» **What this task involves**: All the entries below should be reproduced exactly.
Start of Provided data
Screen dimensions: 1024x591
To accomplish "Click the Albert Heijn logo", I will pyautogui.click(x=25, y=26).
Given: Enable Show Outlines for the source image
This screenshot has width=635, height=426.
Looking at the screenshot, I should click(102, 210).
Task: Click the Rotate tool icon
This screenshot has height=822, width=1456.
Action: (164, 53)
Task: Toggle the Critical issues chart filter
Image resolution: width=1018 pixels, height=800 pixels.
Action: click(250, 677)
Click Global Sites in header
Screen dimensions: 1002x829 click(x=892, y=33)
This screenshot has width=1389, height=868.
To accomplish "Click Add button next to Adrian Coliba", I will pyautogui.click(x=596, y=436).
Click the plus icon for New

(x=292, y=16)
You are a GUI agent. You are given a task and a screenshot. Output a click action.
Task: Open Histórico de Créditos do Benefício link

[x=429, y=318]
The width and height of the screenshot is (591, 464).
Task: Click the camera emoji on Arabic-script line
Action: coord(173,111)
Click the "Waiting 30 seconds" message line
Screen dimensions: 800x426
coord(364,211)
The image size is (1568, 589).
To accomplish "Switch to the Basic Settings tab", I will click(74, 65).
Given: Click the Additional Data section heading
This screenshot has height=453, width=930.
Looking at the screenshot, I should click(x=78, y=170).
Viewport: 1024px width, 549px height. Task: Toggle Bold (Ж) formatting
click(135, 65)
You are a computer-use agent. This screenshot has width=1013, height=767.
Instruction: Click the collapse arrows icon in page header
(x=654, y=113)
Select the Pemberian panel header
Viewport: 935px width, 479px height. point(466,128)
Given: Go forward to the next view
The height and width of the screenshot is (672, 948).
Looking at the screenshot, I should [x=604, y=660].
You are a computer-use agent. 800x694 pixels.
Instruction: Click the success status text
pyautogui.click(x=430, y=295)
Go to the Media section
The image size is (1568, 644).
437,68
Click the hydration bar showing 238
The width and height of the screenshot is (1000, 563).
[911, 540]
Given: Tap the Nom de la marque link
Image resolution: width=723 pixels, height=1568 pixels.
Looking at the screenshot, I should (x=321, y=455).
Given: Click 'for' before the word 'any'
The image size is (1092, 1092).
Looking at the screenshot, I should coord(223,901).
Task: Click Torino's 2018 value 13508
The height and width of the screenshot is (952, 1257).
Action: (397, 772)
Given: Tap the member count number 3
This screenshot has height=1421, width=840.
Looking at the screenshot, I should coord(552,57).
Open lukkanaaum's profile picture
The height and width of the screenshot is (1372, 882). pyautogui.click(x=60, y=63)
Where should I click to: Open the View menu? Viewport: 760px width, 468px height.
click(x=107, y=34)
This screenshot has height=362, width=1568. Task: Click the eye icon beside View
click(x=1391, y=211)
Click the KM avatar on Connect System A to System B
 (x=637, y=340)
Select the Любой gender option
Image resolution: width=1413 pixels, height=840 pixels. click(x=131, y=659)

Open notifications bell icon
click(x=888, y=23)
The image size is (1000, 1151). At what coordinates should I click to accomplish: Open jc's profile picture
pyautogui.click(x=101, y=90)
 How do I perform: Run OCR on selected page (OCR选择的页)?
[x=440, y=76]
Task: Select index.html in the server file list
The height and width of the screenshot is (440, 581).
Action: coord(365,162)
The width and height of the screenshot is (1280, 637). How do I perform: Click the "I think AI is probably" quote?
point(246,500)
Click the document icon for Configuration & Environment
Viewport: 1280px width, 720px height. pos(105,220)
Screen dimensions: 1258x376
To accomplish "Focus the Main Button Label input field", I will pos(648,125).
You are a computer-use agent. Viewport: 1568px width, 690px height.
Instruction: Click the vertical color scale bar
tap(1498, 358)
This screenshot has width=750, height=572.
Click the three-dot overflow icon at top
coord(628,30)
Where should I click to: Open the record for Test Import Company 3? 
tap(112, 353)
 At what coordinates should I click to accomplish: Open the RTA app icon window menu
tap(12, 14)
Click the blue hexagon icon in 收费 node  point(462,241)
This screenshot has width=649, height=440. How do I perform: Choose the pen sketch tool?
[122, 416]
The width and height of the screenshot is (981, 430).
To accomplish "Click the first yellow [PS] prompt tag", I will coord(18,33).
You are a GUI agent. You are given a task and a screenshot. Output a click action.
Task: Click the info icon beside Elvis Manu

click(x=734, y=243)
End of Provided data
» **Task result**:
Screen dimensions: 1024x591
To accomplish "Click the Albert Heijn logo", I will pyautogui.click(x=25, y=26).
Given: Enable Show Outlines for the source image
This screenshot has width=635, height=426.
Looking at the screenshot, I should click(102, 210).
Task: Click the Rotate tool icon
This screenshot has height=822, width=1456.
Action: (164, 53)
Task: Toggle the Critical issues chart filter
Image resolution: width=1018 pixels, height=800 pixels.
Action: click(250, 677)
Click Global Sites in header
Screen dimensions: 1002x829 click(x=892, y=33)
This screenshot has width=1389, height=868.
To accomplish "Click Add button next to Adrian Coliba", I will pyautogui.click(x=596, y=436).
Click the plus icon for New

(x=292, y=16)
You are a GUI agent. You are given a task and a screenshot. Output a click action.
Task: Open Histórico de Créditos do Benefício link

[x=429, y=318]
The width and height of the screenshot is (591, 464).
Task: Click the camera emoji on Arabic-script line
Action: coord(173,111)
Click the "Waiting 30 seconds" message line
Screen dimensions: 800x426
coord(364,211)
The image size is (1568, 589).
To accomplish "Switch to the Basic Settings tab", I will click(74, 65).
Given: Click the Additional Data section heading
This screenshot has height=453, width=930.
Looking at the screenshot, I should click(x=78, y=170).
Viewport: 1024px width, 549px height. Task: Toggle Bold (Ж) formatting
click(135, 65)
You are a computer-use agent. This screenshot has width=1013, height=767.
Instruction: Click the collapse arrows icon in page header
(x=654, y=113)
Select the Pemberian panel header
Viewport: 935px width, 479px height. point(466,128)
Given: Go forward to the next view
The height and width of the screenshot is (672, 948).
Looking at the screenshot, I should [x=604, y=660].
You are a computer-use agent. 800x694 pixels.
Instruction: Click the success status text
pyautogui.click(x=430, y=295)
Go to the Media section
The image size is (1568, 644).
437,68
Click the hydration bar showing 238
The width and height of the screenshot is (1000, 563).
[911, 540]
Given: Tap the Nom de la marque link
Image resolution: width=723 pixels, height=1568 pixels.
Looking at the screenshot, I should (x=321, y=455).
Given: Click 'for' before the word 'any'
The image size is (1092, 1092).
Looking at the screenshot, I should coord(223,901).
Task: Click Torino's 2018 value 13508
The height and width of the screenshot is (952, 1257).
Action: (397, 772)
Given: Tap the member count number 3
This screenshot has height=1421, width=840.
Looking at the screenshot, I should coord(552,57).
Open lukkanaaum's profile picture
The height and width of the screenshot is (1372, 882). pyautogui.click(x=60, y=63)
Where should I click to: Open the View menu? Viewport: 760px width, 468px height.
click(x=107, y=34)
This screenshot has height=362, width=1568. Task: Click the eye icon beside View
click(x=1391, y=211)
Click the KM avatar on Connect System A to System B
 (x=637, y=340)
Select the Любой gender option
Image resolution: width=1413 pixels, height=840 pixels. click(x=131, y=659)

Open notifications bell icon
click(x=888, y=23)
The image size is (1000, 1151). At what coordinates should I click to accomplish: Open jc's profile picture
pyautogui.click(x=101, y=90)
 How do I perform: Run OCR on selected page (OCR选择的页)?
[x=440, y=76]
Task: Select index.html in the server file list
The height and width of the screenshot is (440, 581).
Action: coord(365,162)
The width and height of the screenshot is (1280, 637). How do I perform: Click the "I think AI is probably" quote?
point(246,500)
Click the document icon for Configuration & Environment
Viewport: 1280px width, 720px height. pos(105,220)
Screen dimensions: 1258x376
To accomplish "Focus the Main Button Label input field", I will pos(648,125).
You are a computer-use agent. Viewport: 1568px width, 690px height.
Instruction: Click the vertical color scale bar
tap(1498, 358)
This screenshot has width=750, height=572.
Click the three-dot overflow icon at top
coord(628,30)
Where should I click to: Open the record for Test Import Company 3? 
tap(112, 353)
 At what coordinates should I click to accomplish: Open the RTA app icon window menu
tap(12, 14)
Click the blue hexagon icon in 收费 node  point(462,241)
This screenshot has width=649, height=440. How do I perform: Choose the pen sketch tool?
[122, 416]
The width and height of the screenshot is (981, 430).
To accomplish "Click the first yellow [PS] prompt tag", I will coord(18,33).
You are a GUI agent. You are given a task and a screenshot. Output a click action.
Task: Click the info icon beside Elvis Manu

click(x=734, y=243)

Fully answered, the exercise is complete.